Category Archives: Technology

Posts about technology, interesting things I find out as I develop technical products.

Dead Easy Pure CSS Button Class

Here’s a really simple way to make a styled button using only CSS. I wrote this because a lot of the “Pure CSS Button” scripts I found on the interwebs use a PNG image for the button which is not pure enough for me dammit!

This one does not use any image at all which is good for saving space if you are, say, working on an embedded web server with only a few kB of storage. It is also quick to set up. Simply cut & paste the following lines into your CSS file and add class=”button” to your tag in the HTML.
.button {
font-size: smaller;
background: #CCCCCC;
padding: 3px;
border-top: 1px solid #EEEEEE;
border-left: 1px solid #EEEEEE;
border-right: 1px solid #666666;
border-bottom: 1px solid #666666;
text-decoration: none;
}

.button:active {
border-top: 1px solid #666666;
border-left: 1px solid #666666;
border-right: 1px solid #EEEEEE;
border-bottom: 1px solid #EEEEEE;
}

And here is an example of a link using this style:
Go to Other Page

Here is what it looks like: Test Button – how easy was that!

Fastest Board Ever

I’ve just got to have a little boast about my latest PCB. I managed to draw up the schematic and lay out the PCB in just 3 hours start to finish. And anyone who knows me will tell you that I’m quite thorough when designing boards, double-checking measurements and footprints and so on.

Admittedly, I was doing a lot of recycling, about 75% of it was cut & pasted from other boards I have designed in the past but hey, if it gets the board out the door quicker…

In case you’re wondering what it does, it’s a custom RS422 to RS232 Bit Rate Converter I did for a client and of course, the board works perfectly with no design errors.

How to FFT with NXP’s DSP library

What a mouthful of acronyms in that title! This is going to be a very nerdy post.

Today I have been having fun processing audio with the NXP1758 Arm Cortex-M3 microprocessor. It’s really quite easy with the DSP library from NXP. Above is a screen shot of it showing the spectrum of a single note from a synthesizer.

The DSP Library

To get the library, download AN10913 from NXP’s website. There is no source code for the FFT, you need to link the static library NXP_M3_DSPLibFft.a into your project. The documentation doesn’t say much about the FFT function which is why I’m writing this blog post. Here’s some things they don’t mention:

  1. The FFT functions use complex numbers for both the input and output data
  2. It won’t do an in-place FFT – you need two separate data buffers
  3. The number of output data points is always equal to the number of input data points

Processing the data

I’m doing a 1024 point FFT so I’ll need a 4096 byte input buffer and a 4096 byte output buffer for a total RAM usage of 8k. The buffers are twice as large as you’d think because they need to store complex numbers. Each complex number consists of two 16-bit signed values, the first one being the real component and the second one the imaginary component which can be safely set to zero for audio data.

Interpreting the result

The result data contains a bunch of complex numbers which represent the amplitude and phase of each “frequency bin” in the spectrum. A frequency bin is a slice out of the total spectrum; being a digital process, FFT cannot deliver a continuous spectrum.

Collected data
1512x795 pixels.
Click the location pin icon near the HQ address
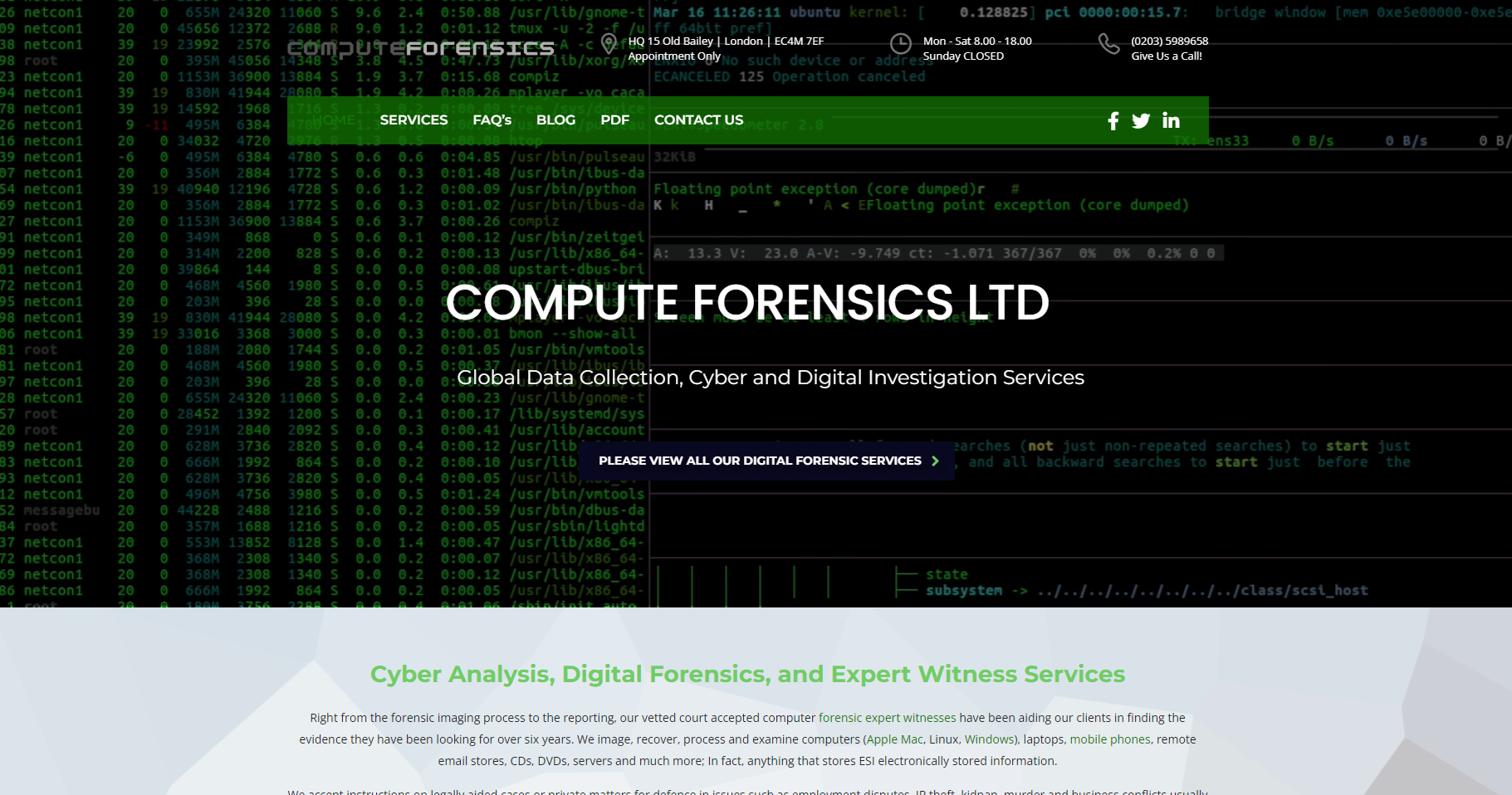pyautogui.click(x=609, y=44)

The task
Answer these from the technology blog posts:
(a) How long did the writer take to draw the schematic and lay out the PCB?
(b) Which application note must be downloaded from NXP's website to get the DSP library?
(c) How many bytes is each of the two buffers used for the 1024 point FFT?
Rely only on the technology blog posts, not on the data, for what comes next.

Final answer
(a) 3 hours, start to finish.
(b) AN10913.
(c) 4096 bytes.